Caught In the System’s Death Grip

By Daniel Margrain

For many people, buying a property is the biggest long-term investment they will make in their lives. The problem, however, is that the systemic frailities of the current financial system means that the ‘nest egg’ is not all it seems on the surface.

When banks lend money to people for a ‘mortgage’ – literally translated as ‘death grip’ – the increasing circulation of debt-fueled cash results in greater demand for property when supply is low. This has a knock-on effect in terms of rising prices.

For the bankers, this process amounts to an apparent never ending cycle of growth. But for society in general this means an increasing mortgage debt burden which has culminated in global record levels of overall debt. According to the latest update of the IMF’s Global Debt Database, global debt rose by 28 percentage points to 256 percent of GDP.

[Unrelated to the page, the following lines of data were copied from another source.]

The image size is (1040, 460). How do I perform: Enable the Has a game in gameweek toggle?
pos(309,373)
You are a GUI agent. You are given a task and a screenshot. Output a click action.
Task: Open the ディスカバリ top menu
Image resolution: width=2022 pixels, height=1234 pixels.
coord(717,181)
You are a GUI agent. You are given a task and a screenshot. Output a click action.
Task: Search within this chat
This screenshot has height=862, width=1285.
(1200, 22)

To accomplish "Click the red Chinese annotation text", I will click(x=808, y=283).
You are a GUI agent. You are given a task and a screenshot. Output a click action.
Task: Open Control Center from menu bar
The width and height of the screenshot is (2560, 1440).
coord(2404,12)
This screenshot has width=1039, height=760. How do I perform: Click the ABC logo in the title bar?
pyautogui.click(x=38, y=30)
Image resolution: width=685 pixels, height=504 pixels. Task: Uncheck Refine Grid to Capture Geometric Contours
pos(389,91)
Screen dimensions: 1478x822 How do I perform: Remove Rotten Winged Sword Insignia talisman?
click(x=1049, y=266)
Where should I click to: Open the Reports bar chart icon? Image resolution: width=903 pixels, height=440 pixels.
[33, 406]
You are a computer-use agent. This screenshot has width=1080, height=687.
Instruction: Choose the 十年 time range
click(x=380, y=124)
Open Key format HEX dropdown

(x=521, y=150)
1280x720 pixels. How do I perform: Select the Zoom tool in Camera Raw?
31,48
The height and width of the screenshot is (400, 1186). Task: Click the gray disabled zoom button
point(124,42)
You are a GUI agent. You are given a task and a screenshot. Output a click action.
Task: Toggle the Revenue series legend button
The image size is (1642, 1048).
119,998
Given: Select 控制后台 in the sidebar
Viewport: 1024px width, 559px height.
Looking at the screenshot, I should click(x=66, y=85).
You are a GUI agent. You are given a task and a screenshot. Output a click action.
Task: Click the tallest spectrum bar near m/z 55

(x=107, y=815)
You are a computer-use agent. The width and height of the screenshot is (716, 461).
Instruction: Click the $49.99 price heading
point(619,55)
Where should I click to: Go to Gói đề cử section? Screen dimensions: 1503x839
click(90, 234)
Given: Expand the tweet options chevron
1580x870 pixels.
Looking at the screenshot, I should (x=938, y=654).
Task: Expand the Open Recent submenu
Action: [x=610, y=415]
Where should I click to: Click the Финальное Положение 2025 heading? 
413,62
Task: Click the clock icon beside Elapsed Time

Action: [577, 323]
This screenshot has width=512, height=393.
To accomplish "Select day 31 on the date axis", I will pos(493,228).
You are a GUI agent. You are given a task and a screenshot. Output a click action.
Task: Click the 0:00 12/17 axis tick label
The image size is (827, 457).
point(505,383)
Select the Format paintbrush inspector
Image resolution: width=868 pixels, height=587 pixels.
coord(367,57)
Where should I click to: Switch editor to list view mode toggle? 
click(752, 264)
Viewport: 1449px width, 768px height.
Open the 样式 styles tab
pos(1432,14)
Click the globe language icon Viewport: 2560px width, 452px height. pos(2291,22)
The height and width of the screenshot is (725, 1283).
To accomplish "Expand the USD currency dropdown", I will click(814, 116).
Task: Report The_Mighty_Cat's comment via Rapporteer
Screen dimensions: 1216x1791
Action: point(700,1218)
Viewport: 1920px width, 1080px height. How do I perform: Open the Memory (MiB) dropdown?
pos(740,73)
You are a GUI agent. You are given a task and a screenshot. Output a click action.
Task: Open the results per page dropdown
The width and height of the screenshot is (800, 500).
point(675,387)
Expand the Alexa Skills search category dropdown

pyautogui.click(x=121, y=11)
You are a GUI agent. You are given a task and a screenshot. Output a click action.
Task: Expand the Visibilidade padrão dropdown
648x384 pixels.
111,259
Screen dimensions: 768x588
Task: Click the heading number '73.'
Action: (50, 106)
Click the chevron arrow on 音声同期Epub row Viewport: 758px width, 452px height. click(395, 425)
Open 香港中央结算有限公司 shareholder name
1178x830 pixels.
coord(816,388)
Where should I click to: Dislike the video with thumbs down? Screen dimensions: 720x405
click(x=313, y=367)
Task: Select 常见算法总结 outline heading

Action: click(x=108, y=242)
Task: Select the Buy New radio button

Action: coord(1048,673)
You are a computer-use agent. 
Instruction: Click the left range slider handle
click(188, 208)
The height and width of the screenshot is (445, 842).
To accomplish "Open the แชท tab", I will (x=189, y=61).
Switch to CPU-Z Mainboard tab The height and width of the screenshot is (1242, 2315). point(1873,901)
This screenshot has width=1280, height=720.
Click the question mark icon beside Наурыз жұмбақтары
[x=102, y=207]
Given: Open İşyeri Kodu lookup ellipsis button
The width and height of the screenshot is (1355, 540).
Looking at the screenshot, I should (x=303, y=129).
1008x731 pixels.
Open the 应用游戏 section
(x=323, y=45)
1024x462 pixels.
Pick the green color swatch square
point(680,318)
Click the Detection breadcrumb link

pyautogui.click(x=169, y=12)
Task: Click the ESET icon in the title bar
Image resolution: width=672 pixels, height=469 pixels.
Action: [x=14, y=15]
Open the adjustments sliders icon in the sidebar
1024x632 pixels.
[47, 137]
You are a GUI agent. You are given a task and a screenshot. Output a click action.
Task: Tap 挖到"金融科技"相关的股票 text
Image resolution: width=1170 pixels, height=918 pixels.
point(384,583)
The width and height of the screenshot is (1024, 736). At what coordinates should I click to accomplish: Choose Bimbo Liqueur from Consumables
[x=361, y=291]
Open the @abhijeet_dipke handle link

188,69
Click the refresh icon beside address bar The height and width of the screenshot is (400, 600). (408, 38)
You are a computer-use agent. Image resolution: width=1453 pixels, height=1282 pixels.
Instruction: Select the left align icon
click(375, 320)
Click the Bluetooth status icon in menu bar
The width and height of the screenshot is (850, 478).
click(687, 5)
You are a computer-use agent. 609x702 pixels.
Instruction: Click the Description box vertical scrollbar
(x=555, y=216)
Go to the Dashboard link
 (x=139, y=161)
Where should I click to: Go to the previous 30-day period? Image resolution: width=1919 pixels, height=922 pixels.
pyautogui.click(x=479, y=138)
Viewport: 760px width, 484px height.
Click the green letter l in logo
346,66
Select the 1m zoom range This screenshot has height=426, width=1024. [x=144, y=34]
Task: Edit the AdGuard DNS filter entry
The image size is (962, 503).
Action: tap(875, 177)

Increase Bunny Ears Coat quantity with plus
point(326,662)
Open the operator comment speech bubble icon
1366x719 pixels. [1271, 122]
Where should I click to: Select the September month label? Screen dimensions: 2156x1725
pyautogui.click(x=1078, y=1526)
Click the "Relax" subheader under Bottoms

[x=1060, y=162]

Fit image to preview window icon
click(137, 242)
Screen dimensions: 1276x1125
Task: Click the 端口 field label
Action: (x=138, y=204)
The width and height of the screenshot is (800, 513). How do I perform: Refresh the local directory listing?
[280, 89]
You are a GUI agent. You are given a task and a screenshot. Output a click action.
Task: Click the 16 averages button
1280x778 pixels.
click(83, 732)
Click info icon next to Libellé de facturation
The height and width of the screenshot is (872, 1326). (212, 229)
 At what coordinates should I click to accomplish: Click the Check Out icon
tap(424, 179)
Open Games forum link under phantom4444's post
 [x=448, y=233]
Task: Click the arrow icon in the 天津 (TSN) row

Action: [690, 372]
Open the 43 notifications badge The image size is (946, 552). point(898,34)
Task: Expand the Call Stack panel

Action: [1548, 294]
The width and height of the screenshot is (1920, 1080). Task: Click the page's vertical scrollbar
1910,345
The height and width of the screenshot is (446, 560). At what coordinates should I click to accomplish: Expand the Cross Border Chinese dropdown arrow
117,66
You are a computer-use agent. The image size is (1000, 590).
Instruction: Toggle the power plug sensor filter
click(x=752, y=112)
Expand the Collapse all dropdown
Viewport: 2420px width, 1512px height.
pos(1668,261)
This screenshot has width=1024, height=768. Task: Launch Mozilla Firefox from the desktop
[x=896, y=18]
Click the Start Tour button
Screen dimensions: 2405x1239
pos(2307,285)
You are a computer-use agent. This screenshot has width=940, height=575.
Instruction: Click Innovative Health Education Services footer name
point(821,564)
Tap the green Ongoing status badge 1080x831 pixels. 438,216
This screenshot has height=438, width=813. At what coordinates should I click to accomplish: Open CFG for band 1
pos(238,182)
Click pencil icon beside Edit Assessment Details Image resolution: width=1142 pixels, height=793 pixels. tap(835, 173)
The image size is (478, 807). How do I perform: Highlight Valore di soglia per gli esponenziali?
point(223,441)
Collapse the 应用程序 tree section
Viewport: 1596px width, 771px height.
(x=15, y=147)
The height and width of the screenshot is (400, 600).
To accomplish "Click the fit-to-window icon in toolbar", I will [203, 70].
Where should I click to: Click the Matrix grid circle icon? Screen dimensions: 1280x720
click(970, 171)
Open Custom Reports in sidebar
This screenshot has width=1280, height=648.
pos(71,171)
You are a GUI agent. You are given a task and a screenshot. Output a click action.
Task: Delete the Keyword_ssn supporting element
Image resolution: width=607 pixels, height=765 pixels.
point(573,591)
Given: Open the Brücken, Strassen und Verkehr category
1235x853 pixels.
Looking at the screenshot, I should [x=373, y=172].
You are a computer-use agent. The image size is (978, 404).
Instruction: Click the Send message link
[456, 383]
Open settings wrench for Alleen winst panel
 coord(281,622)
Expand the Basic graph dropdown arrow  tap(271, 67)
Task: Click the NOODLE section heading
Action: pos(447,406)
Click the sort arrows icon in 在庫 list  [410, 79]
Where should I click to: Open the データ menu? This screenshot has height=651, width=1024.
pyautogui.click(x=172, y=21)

Private debt from non-financial corporations and households also reached new highs. Increasing demand has exacerbated expanding household debt levels which, in the case of the UK, for example, is already tipping 65 thousand pounds per household.

The accumulation of public debt now accounts for almost 40 percent of total global debt, the highest share since the mid-1960s. Since 2007, this accumulation of public debt is largely attributable to the current global financial crisis.

The political response to the Covid pandemic and the Russia-Ukraine conflict has exacerbated a crisis that largely resulted from the fact that people continue to buy houses and goods with money they don’t have. In the UK, we can see how this insane system has played out in terms of the relationship between house price and stock market inflation and what we have been told has been a growth in living standards.

The price of nearly all assets – shares, bonds, property, land etc – have been on an upward trajectory for the best part of fifteen years since the last crash. And yet the economy is no better then it was in 2009. “Green shoots” have been talked about ever since but never materialized.

This is because stock markets, and particularly house prices, have no bearing on reality. This false reality is sustained because bankers motivated by short-term gain, have persuaded people to buy assets. If, for instance, a large swath of people invest their money into the same company by buying shares, then the value of those shares will increase and so will their return on their initial investment.

The current record level of debt is predicated on historically low levels of interest. The problem is as interest rates are now beginning to climb, it is putting more people into debt which has a negative knock on effect in terms of housing demand.

This has a downward pressure on prices. For those people who took out variable mortgages at the peak of the bubble, any increase in mortgage rates mean they are likely to fall into a negative equity. The FT reports: ”A pandemic-induced property boom peaked at the end of 2021 but the sector is now braced for the broadest slowdown since the financial crash.” Under these circumstances buying a house becomes less of an attractive option.

One might think that putting savings into a bank would be a more secure alternative than taking on a potentially precarious mortgage debt. But this isn’t necessarily the case. The Financial Services Compensation Scheme (FSCS) is supposedly intended to cover depositors for a limited amount invested per bank in the event of any collapse.

But under such circumstances, depositors’ would likely panic and demand all of their cash back at the same time. Inevitably, there would be shortfall of available cash since the banks wouldn’t be able to release it on mass given that it would almost certainly be tied up in high risk off shore investments.

Moreover, governments’ are not in a position to underwrite each individual depositor. Since the 2008 crisis, the official establishment line has been that governments’ would not allow banks to collapse because as institutions they were too big to fail.

The problem is that the reach of these banks is greater now than previously because other smaller banks that were teetering on the edge have been swallowed up by the larger ones. So the banks who in 2008 were regarded as being too big to fail are even bigger in 2023.

In the event on a run on banks, the priority of government is not to protect depositors, but rather, to protect the bankers from their own incompetence and proflicacy One of the main functions of the banking racket is to ensure the ‘socialization’ of losses and the ‘privatization’ of profits. So for them, it’s ‘win-win’ situation.

The close knit ‘revolving door’ culture that exists between retired parliamentarians’ taking their places on the boards of financial companies’ and the fact that irresponsible actions of bankers continue to be underwritten by the tax payer, means there is no incentive for either parliament or banks to change their destructive ways.

With property prices now in decline, against a backdrop of low growth, rising inflation and the Russia-Ukraine conflict coming on the back of the international response to the Covid crisis, it’s not unreasonable to assume that the property market will take a huge hit sooner rather than later.

The last time the real estate bubble burst, the global economy plunged into the deepest downturn since the Great Depression. The public, therefore, might be advised to increase their liquidity by ensuring they have access to physical money.

But there is another potential problem. The move towards Central Bank Digital Currencies implies the phasing-out of cash which will almost certainly mean increasing demand for precious metals like gold and silver.

As society and economy begins to ‘reset’ on a new footing that reflects a move away from the current Fiat system, a concomitant new paradigm with regards to the way human beings attribute value to their lives, is also likely to emerge in the post-interregnum new world order.